Le Tube, 1B/27

Publié le par Louis Racine

Le Tube, 1B/27

 

1B. La Biche aux abois

Mardi 7 février 1989

 

Orson Ravenel essuya son verre avec sa serviette, tout en se demandant si de ce fait il n’aggravait pas les choses. Mais non, le verre paraissait presque propre maintenant. De toute façon le vin serait abject, idéal en somme pour accompagner le quart de poulet tiède, insipide et qui sentirait le poisson.

Il avait bien sûr hésité à entrer, puis à s’asseoir dans la salle déserte aux nappes plus raides que blanches. Mais il n’en pouvait plus. Il avait besoin de se poser, de faire le point. À neuf heures et demie, craignant de ne plus rien trouver d’ouvert, il s’était garé devant les fenêtres pisseuses de cette auberge isolée.

Tandis qu’il dépliait sa carte Michelin, la serveuse lui apporta du pain et un carafon de rouge. Elle était petite, replète et court vêtue, avec les cuisses qui s’évasaient en deux temps au-dessus de genoux saillants. Cependant Orson crut lire dans ses yeux une sorte d’appel, et, comme pour se délier la langue, il l’interrogea sur l’éventuel passage d’une R 12 orange. C’était évidemment un pur prétexte. Or à sa grande surprise elle acquiesça des paupières et s’éloigna en lui faisant signe de patienter. Orson continua de déplier sa carte, puis la fille revint et posa quelque chose sur la table. Il reconnut à l’odeur le quart de poulet pressenti. La serveuse, après avoir jeté un regard vers ce qu’on devait appeler métaphoriquement la cuisine, vint se presser contre lui en chuchotant :

– On a laissé ça pour vous.

Elle tenait dans sa main droite, tout près de la sienne, un objet allongé, qu’elle lui glissa entre les doigts. Puis elle s’en alla.
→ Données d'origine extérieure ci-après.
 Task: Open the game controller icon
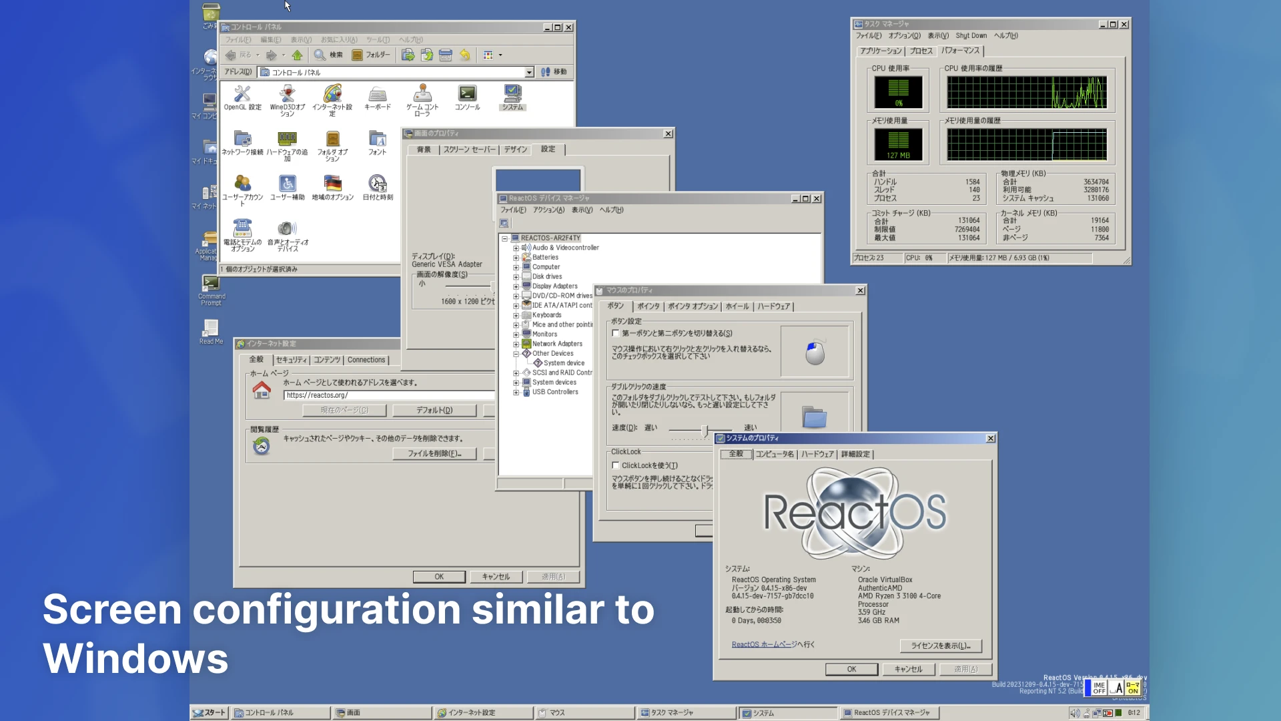[x=422, y=94]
Le tube de cigare contenait un rouleau serré de feuilles quadrillées arrachées à un calepin à spirale. Elles étaient couvertes d’une fine écriture violette. Mais Orson ne lisait pas le grec ancien.
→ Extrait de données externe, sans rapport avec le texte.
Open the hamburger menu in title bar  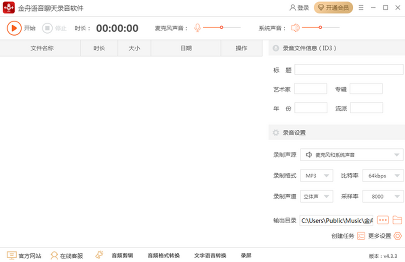point(361,8)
Il mangea et but sans s’en rendre compte, impatient de voir reparaître la serveuse. Quand enfin il put l’interroger sur l’origine du tube :

– C’est le monsieur à la R 12 orange. Il m’a dit comme ça de lui garder, qu’il viendrait le rechercher. Ou de le donner à qui le demanderait. C’est tout ce que je sais.

– Comment il était ce monsieur ? Un petit blond ?

– Ah non, pas du tout. Un grand brun. C’est bien simple, vous l’avez manqué de cinq minutes. Il avait l’air pressé, il a juste pris un café.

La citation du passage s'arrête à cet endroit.